═══ INFORMATION

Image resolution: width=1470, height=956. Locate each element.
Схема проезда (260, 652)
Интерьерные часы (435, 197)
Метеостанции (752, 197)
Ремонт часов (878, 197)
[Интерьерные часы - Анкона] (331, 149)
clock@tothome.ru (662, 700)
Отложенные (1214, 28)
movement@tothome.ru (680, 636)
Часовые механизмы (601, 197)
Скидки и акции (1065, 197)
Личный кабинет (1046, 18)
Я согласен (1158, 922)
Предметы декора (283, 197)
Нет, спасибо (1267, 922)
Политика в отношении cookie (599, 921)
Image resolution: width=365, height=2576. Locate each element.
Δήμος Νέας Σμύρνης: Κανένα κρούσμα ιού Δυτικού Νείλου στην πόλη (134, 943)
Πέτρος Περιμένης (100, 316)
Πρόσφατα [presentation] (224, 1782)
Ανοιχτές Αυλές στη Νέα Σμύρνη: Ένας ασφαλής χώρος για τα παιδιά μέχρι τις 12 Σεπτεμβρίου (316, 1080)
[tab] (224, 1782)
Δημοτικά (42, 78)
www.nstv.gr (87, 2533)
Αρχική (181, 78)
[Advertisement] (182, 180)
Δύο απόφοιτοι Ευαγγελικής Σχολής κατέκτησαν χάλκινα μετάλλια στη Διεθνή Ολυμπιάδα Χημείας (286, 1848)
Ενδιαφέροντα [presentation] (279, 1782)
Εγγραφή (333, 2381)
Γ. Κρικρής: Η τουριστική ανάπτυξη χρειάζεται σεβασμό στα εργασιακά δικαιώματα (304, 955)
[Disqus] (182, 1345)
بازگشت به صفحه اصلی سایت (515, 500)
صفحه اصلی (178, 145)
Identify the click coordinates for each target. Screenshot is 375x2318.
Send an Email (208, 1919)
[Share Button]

══════

TASK DETAILS: Everything in the material above from the line that has "clock@tothome.ru (662, 700)" through the line that has "Image resolution: width=365, height=2576." must be duplicated exactly, with no other lines given.

ANSWER BOX:
clock@tothome.ru (662, 700)
Отложенные (1214, 28)
movement@tothome.ru (680, 636)
Часовые механизмы (601, 197)
Скидки и акции (1065, 197)
Личный кабинет (1046, 18)
Я согласен (1158, 922)
Предметы декора (283, 197)
Нет, спасибо (1267, 922)
Политика в отношении cookie (599, 921)
Image resolution: width=365, height=2576. Locate each element.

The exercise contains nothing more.